> **PROBLEM TO SOLVE**
Below are the records; give again exactly the line with "Enter fullscreen mode on the video", the line with "Given: Go to the Docs page", and each line that lies between them, and nothing besides.

> **EXTRACTED DATA**
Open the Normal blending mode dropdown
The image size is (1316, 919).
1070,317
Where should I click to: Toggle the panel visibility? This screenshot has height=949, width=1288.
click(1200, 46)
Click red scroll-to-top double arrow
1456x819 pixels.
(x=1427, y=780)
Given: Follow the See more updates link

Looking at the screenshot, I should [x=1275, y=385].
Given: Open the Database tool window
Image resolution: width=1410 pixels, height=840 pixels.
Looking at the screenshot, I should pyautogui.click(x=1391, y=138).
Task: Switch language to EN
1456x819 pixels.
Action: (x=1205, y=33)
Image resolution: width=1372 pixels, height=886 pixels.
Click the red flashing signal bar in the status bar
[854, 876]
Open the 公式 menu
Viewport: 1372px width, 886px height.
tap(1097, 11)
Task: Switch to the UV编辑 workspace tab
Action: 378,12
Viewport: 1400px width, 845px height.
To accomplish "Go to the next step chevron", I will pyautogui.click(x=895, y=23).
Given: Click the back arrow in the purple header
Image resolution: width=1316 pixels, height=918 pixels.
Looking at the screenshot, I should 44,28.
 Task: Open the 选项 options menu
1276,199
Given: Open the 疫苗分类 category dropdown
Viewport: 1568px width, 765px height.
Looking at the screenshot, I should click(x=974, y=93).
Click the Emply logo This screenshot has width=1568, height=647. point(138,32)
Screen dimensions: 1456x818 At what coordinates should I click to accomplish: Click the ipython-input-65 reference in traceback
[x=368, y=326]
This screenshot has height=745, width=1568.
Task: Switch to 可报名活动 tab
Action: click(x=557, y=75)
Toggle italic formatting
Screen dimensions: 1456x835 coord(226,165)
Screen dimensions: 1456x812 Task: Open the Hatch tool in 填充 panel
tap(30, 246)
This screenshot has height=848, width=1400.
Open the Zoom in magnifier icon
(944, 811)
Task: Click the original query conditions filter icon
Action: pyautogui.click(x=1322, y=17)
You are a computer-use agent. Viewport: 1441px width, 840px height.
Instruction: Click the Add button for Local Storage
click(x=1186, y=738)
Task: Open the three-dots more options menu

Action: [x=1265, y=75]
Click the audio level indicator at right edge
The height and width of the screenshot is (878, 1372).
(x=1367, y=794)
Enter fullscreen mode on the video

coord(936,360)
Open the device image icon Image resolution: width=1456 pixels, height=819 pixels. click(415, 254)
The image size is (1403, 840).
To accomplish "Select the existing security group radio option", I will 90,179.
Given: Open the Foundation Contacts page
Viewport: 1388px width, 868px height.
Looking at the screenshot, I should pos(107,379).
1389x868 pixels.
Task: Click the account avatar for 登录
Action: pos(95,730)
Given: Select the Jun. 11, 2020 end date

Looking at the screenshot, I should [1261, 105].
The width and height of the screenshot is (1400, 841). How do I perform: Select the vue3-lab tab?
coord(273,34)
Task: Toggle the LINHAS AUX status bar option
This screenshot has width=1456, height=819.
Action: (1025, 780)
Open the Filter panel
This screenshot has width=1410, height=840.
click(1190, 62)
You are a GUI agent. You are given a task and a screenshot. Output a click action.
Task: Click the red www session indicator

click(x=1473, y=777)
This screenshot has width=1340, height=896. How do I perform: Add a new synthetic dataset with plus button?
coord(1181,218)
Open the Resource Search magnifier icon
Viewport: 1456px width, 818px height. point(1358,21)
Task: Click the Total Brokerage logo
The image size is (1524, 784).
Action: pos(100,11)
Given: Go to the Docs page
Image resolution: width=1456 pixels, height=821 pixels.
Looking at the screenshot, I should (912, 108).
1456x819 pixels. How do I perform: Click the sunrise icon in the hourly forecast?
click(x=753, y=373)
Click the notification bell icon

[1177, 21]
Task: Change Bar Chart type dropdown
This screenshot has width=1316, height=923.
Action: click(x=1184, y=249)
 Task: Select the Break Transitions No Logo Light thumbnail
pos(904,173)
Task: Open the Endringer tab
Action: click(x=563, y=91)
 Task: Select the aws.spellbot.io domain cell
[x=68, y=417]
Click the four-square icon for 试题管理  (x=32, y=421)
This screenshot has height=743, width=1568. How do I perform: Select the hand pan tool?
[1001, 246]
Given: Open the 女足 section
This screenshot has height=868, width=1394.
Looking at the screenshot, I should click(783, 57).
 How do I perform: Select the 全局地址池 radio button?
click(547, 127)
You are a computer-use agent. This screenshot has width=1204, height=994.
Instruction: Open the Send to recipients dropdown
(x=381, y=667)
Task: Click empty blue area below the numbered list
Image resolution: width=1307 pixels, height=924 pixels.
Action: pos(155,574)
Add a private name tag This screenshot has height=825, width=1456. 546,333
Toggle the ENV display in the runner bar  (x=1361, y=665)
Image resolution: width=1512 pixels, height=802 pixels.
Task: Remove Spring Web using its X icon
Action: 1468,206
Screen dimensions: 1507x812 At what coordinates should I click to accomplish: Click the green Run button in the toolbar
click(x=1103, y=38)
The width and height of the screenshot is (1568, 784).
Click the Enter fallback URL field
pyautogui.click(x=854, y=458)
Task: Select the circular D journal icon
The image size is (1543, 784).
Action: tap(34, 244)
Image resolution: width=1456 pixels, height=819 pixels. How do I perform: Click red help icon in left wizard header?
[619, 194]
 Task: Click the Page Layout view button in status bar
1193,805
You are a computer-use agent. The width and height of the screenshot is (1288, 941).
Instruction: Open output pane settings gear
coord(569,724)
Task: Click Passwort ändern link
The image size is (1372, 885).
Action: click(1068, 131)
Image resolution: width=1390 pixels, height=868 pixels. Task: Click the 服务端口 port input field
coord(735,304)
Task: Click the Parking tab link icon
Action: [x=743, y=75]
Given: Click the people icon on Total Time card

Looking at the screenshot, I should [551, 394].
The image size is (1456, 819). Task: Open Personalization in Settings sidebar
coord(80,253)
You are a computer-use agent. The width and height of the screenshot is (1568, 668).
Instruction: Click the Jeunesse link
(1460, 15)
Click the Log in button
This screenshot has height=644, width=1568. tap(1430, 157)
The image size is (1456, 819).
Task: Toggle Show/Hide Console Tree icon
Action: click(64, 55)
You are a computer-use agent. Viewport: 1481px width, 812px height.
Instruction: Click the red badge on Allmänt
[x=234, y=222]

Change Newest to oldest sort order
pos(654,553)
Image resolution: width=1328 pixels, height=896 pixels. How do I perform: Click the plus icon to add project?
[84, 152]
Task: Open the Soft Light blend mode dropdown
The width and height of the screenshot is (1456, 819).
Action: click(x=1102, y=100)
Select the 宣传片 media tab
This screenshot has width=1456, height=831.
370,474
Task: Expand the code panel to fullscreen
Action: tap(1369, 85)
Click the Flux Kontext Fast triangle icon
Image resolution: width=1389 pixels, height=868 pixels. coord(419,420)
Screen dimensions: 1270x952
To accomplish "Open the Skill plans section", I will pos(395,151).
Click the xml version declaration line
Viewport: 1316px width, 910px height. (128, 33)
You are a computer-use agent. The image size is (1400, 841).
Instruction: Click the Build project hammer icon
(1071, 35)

> **COMPLETED EXERCISE**
Enter fullscreen mode on the video

coord(936,360)
Open the device image icon Image resolution: width=1456 pixels, height=819 pixels. click(415, 254)
The image size is (1403, 840).
To accomplish "Select the existing security group radio option", I will 90,179.
Given: Open the Foundation Contacts page
Viewport: 1388px width, 868px height.
Looking at the screenshot, I should pos(107,379).
1389x868 pixels.
Task: Click the account avatar for 登录
Action: pos(95,730)
Given: Select the Jun. 11, 2020 end date

Looking at the screenshot, I should [1261, 105].
The width and height of the screenshot is (1400, 841). How do I perform: Select the vue3-lab tab?
coord(273,34)
Task: Toggle the LINHAS AUX status bar option
This screenshot has width=1456, height=819.
Action: (1025, 780)
Open the Filter panel
This screenshot has width=1410, height=840.
click(1190, 62)
You are a GUI agent. You are given a task and a screenshot. Output a click action.
Task: Click the red www session indicator

click(x=1473, y=777)
This screenshot has width=1340, height=896. How do I perform: Add a new synthetic dataset with plus button?
coord(1181,218)
Open the Resource Search magnifier icon
Viewport: 1456px width, 818px height. point(1358,21)
Task: Click the Total Brokerage logo
The image size is (1524, 784).
Action: pos(100,11)
Given: Go to the Docs page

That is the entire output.